The stress responses of the retina and RPE are modulated by genetically based retinopathies. A–C, Immunoblots showing OSMR levels in the retina and RPE of control and mutant albino mice that were dark adapted for 7 d and then exposed to 1.5 h of 6000 lux white fluorescent light, followed by a 24 h recovery in darkness. Comparisons are shown for Gnat1 ^+/− and Gnat1 ^−/− (A), RPE65 ^+/− and RPE65 ^−/− (B), and rd1 ^+/− and rd1 ^−/− (C).

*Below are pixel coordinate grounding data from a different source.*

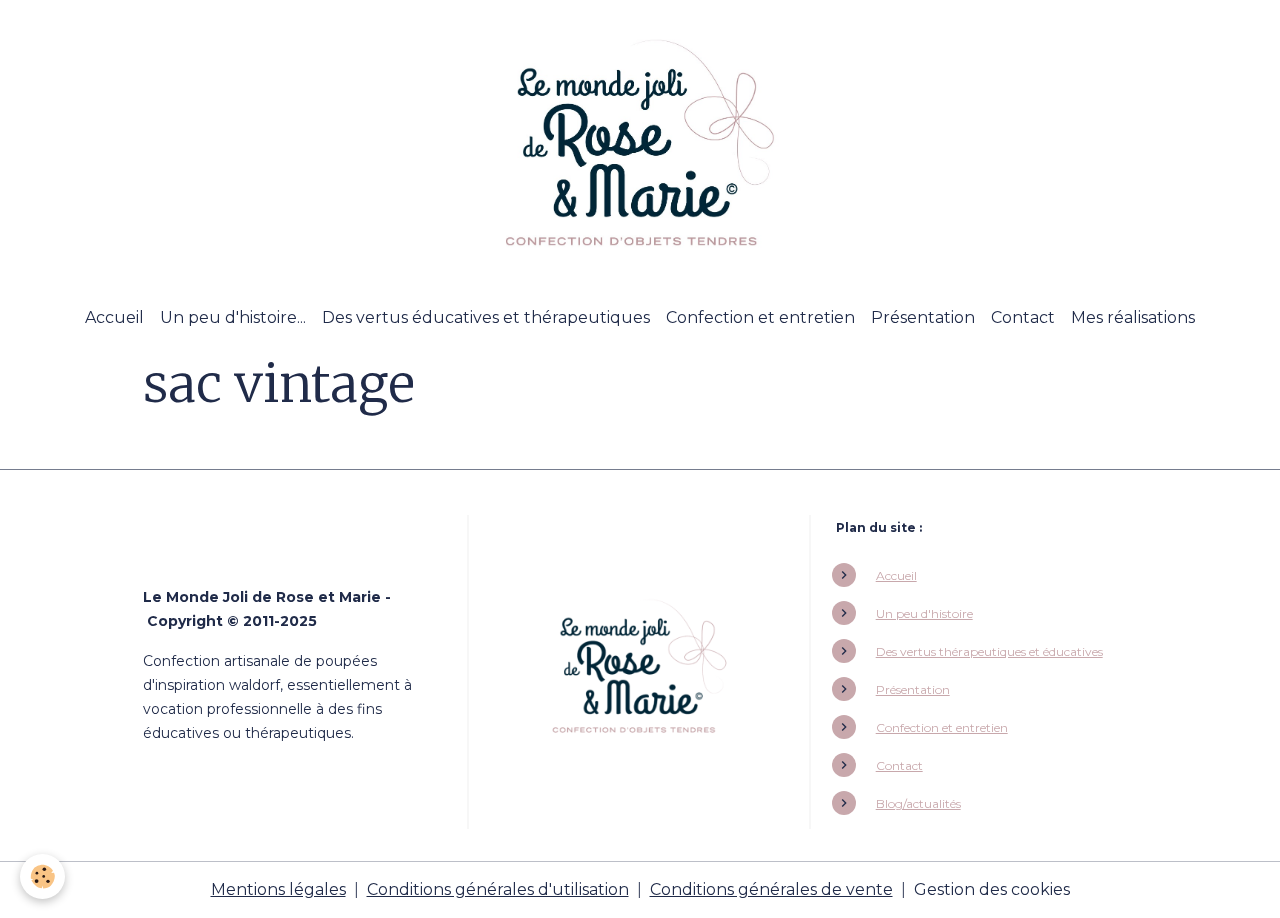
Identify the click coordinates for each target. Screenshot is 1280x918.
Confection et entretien (760, 317)
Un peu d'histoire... (233, 317)
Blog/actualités (918, 803)
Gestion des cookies (992, 889)
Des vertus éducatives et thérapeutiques (486, 317)
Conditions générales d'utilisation (498, 889)
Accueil (114, 317)
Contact (1023, 317)
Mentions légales (278, 889)
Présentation (923, 317)
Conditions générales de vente (771, 889)
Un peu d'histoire (924, 613)
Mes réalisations (1133, 317)
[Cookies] (42, 876)
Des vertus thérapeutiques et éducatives (989, 651)
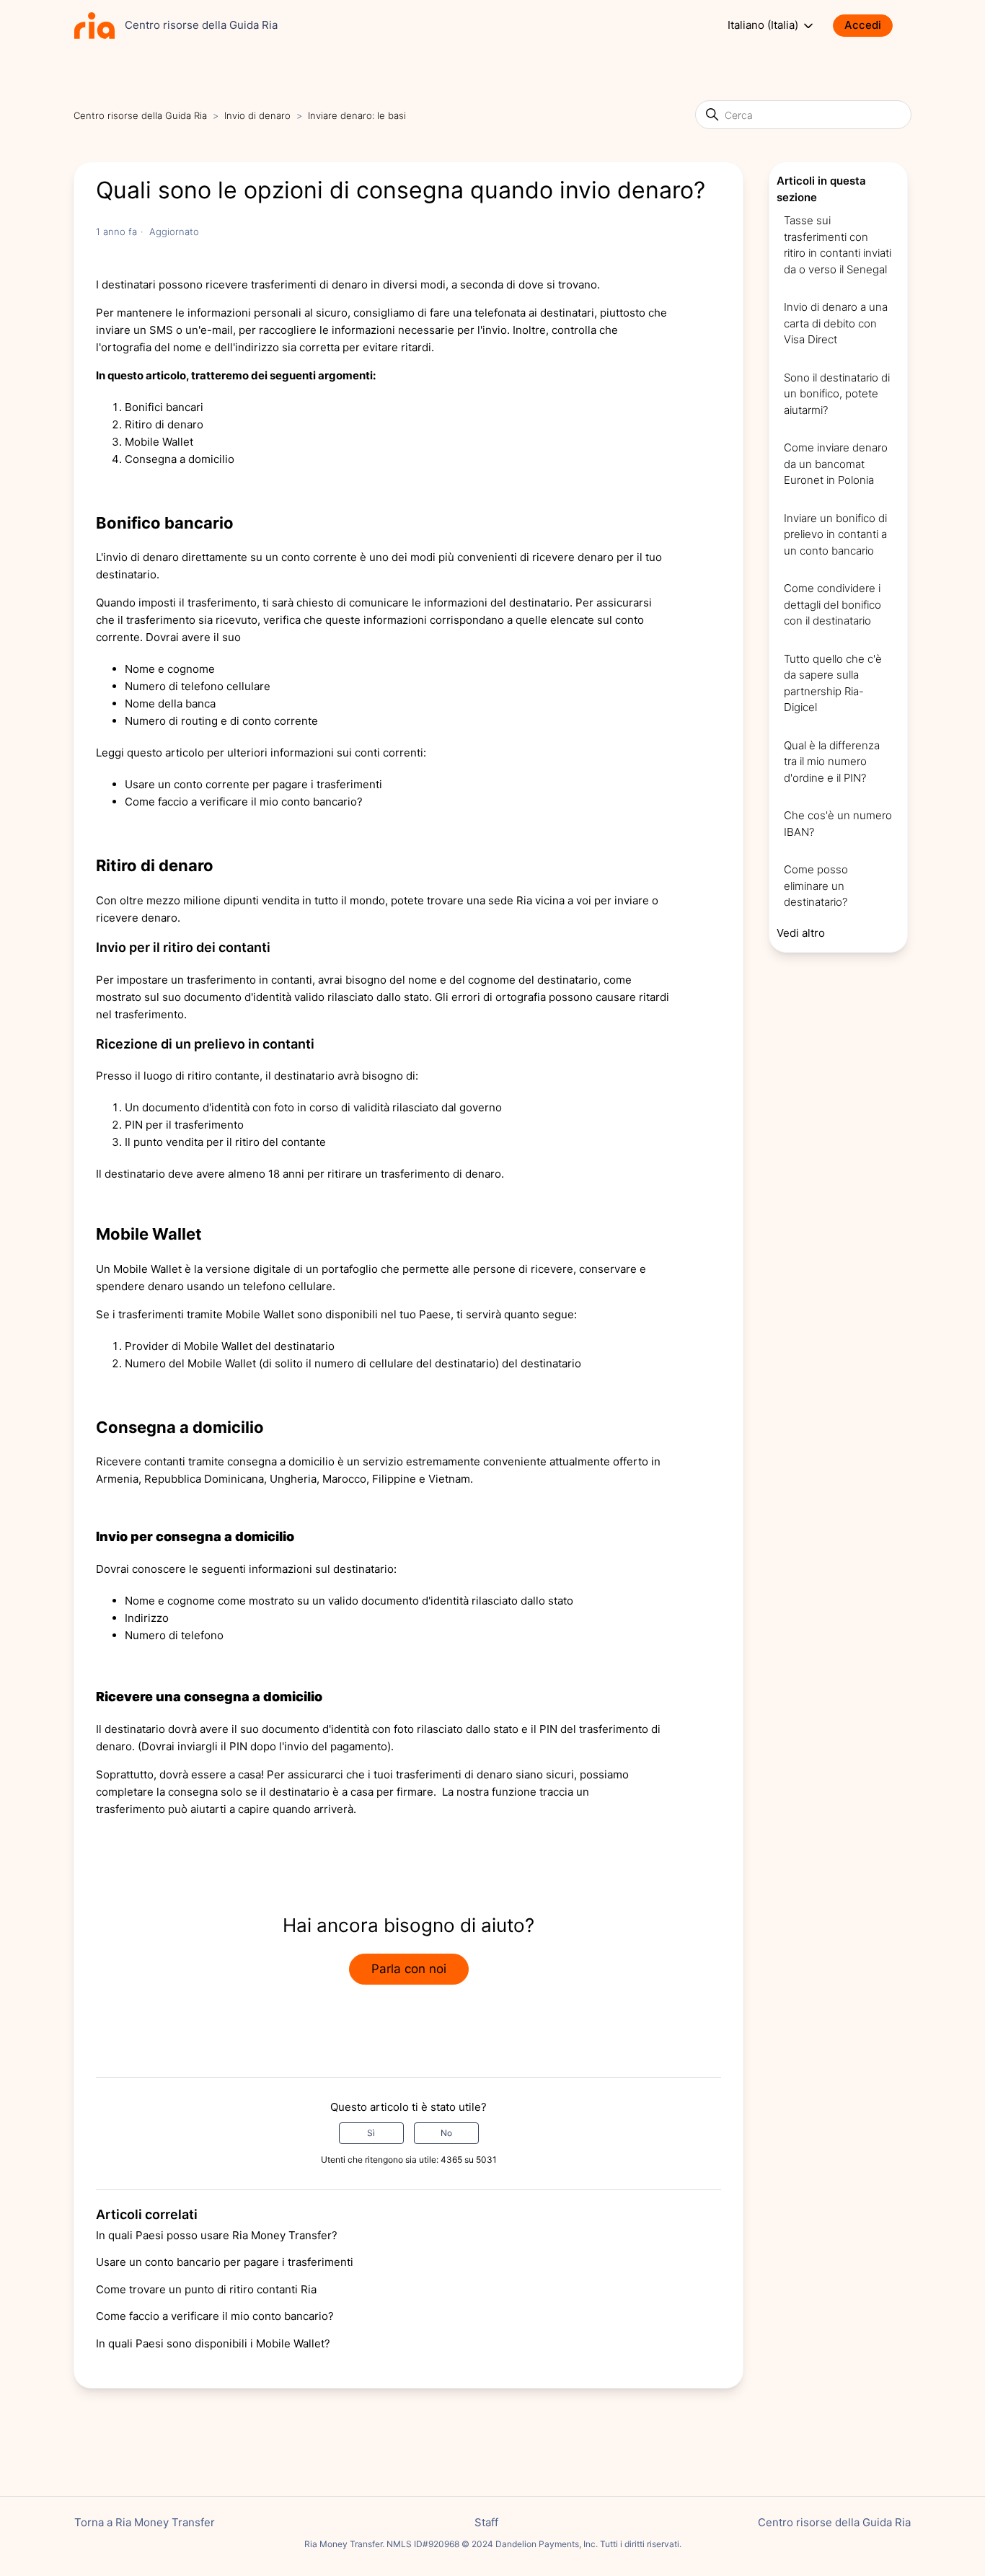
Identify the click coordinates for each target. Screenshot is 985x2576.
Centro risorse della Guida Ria (140, 115)
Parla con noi (408, 1969)
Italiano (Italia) (764, 25)
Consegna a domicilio (179, 459)
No (446, 2132)
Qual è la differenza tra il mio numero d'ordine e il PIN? (832, 761)
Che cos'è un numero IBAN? (838, 823)
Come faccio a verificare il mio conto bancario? (215, 2316)
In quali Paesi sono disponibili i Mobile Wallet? (213, 2343)
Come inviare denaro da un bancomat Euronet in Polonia (836, 464)
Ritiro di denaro (164, 424)
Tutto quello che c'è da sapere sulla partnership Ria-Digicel (833, 683)
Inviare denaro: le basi (357, 115)
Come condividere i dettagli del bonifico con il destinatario (832, 604)
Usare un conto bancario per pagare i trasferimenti (224, 2262)
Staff (486, 2522)
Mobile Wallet (159, 442)
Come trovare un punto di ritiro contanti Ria (206, 2289)
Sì (371, 2132)
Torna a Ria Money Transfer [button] (144, 2522)
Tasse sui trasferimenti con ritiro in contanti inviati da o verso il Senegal (837, 244)
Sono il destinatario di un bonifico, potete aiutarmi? (837, 394)
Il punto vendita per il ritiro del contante (225, 1142)
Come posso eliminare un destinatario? (816, 886)
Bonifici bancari (164, 407)
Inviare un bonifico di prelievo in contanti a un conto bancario (835, 534)
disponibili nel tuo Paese (388, 1314)
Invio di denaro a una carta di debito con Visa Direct (836, 323)
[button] (870, 25)
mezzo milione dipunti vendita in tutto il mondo (265, 900)
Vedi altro (801, 933)
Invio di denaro (257, 115)
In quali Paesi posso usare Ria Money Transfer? (216, 2235)
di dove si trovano (551, 284)
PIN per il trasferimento (184, 1125)
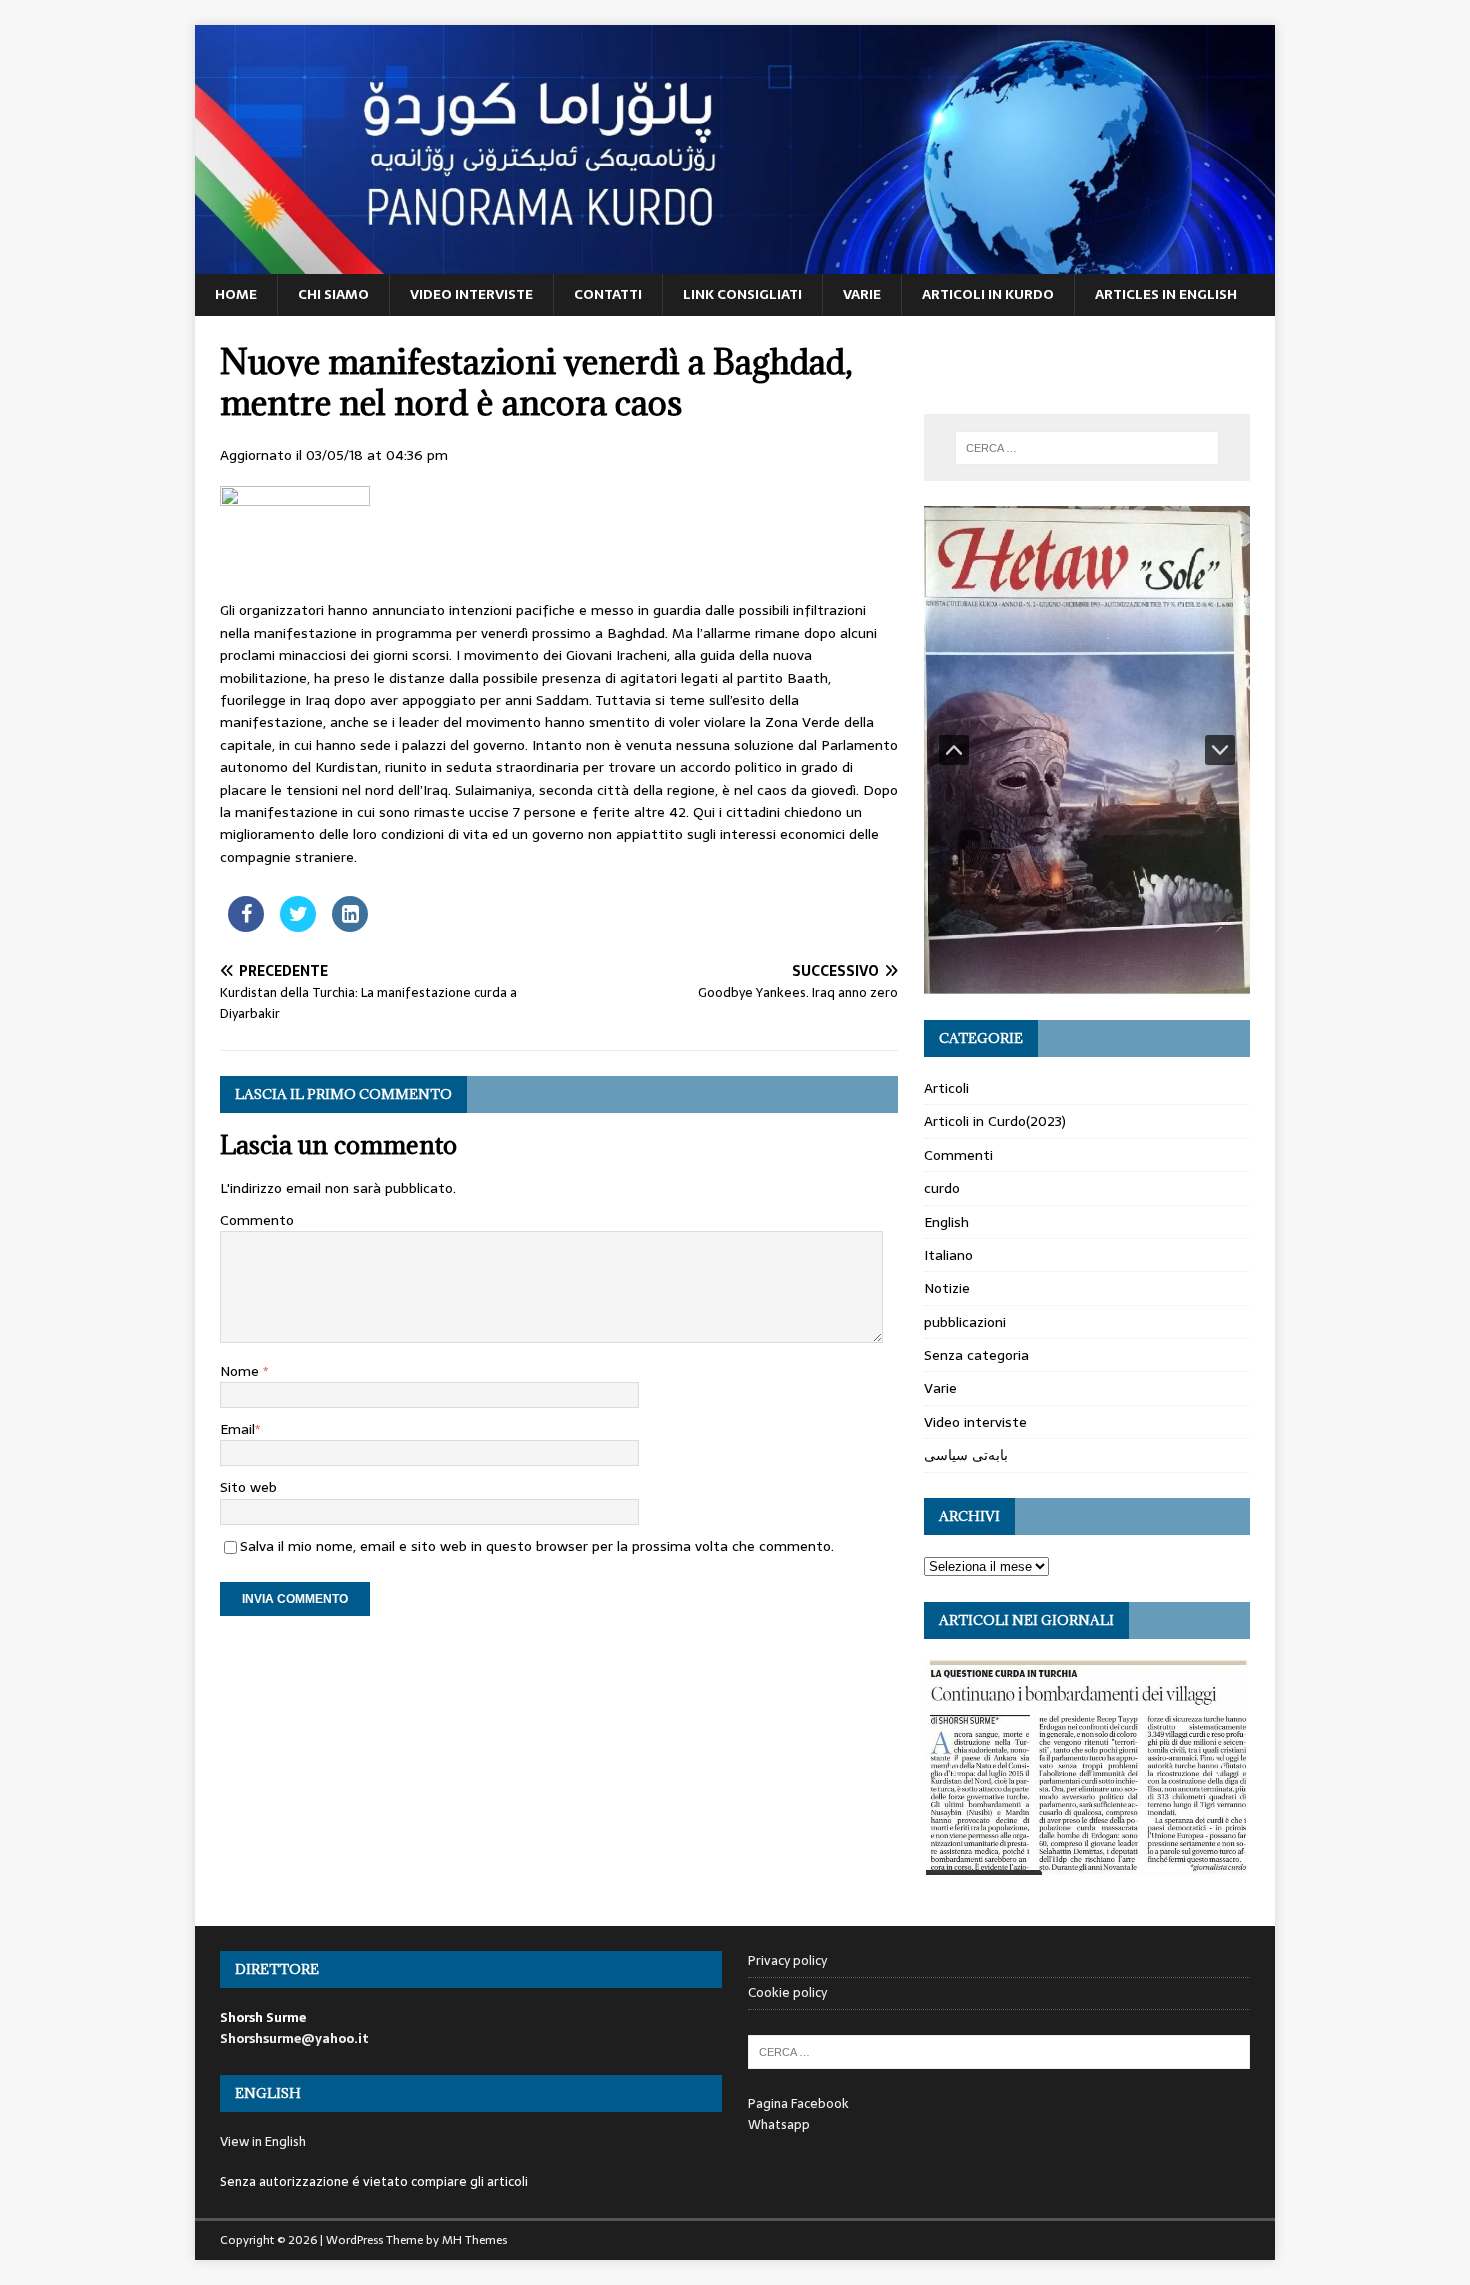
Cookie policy (787, 1992)
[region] (1087, 750)
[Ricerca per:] (1087, 448)
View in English (263, 2141)
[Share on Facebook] (246, 926)
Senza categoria (976, 1355)
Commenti (958, 1155)
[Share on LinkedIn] (350, 926)
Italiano (948, 1255)
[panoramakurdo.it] (735, 263)
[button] (954, 750)
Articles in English (1166, 294)
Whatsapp (779, 2124)
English (946, 1222)
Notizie (947, 1288)
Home (236, 294)
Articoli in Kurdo (988, 294)
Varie (862, 294)
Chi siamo (333, 294)
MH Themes (474, 2240)
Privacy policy (787, 1961)
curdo (942, 1188)
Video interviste (471, 294)
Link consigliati (742, 294)
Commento (257, 1220)
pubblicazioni (965, 1322)
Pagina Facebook (798, 2103)
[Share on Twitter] (298, 926)
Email (237, 1429)
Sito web (248, 1487)
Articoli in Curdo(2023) (995, 1121)
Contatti (608, 294)
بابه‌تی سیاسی (966, 1455)
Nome (241, 1371)
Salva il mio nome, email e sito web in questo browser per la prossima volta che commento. (537, 1546)
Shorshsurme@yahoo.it (294, 2038)
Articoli (946, 1088)
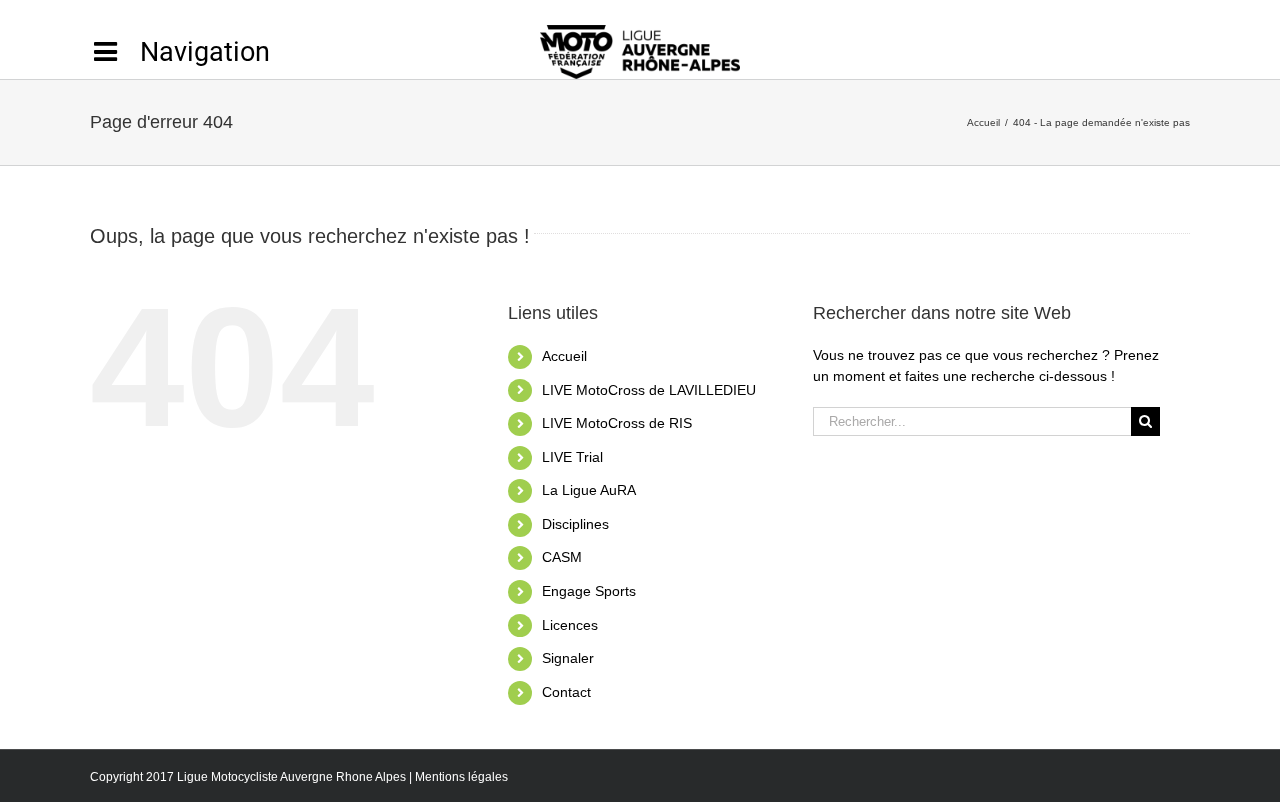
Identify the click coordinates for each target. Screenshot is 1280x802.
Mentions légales (461, 777)
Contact (566, 692)
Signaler (568, 658)
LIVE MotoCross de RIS (617, 423)
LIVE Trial (572, 457)
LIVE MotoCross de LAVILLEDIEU (649, 390)
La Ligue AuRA (589, 490)
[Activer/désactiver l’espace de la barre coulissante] (180, 52)
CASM (562, 557)
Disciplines (575, 524)
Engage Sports (589, 591)
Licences (570, 625)
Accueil (564, 356)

D, In situ hybridization to Serpin a3n and Osmr transcripts 24 h after light damage of dark-adapted albino Gnat1 ^−/− and RPE65 ^−/− mice. Light-damage induction of RPE transcripts is not affected in the Gnat1 ^−/− retina and RPE, but is suppressed in the RPE65 ^−/− retina and RPE. E, In situ hybridization showing Serpin a3n and Osmr transcript accumulation in the retina and RPE of albino RPE65 ^−/− mice 4 d after a local retinal detachment. Regions that are unaffected (left) or detached (right) are from the same eye. Retinal detachment leads to the accumulation of both Serpin a3n and Osmr transcripts in the RPE, and to an increase in the already elevated level of these transcripts in the retina. Vertical bars adjacent to each tissue section are described in Figure 1.

Figure 6.

The RPE damage response is maintained in vitro in an eyecup explant. A, Transmission electron microscopy of the RPE and adjacent choroid from a C57BL/6 mouse after 6 d in vitro reveals relatively normal RPE morphology including apical microvilli. CC, Choriocapillaris; BM, Bruch's membrane; MV, microvilli. Size bar, 5 μm. B, RPE cells in an eyecup explant maintain transcriptional and translational competence. An eyecup from a BALB/c mouse was infected in vitro with a recombinant adenovirus vector carrying a β-galactosidase coding region under the control of a cytomegalovirus enhancer/promoter, incubated for 2 d, and then fixed and stained with X-gal. The blue X-gal reaction product is localized to the RPE. C, OSMR expression by RPE cells in eyecup explants prepared at different times after 1.5 h of light damage in vivo. Dark-adapted BALB/c mice were exposed to toxic light, RPE explants were prepared at the indicated times, and after 1 d in vitro the eyecups were immunostained for OSMR.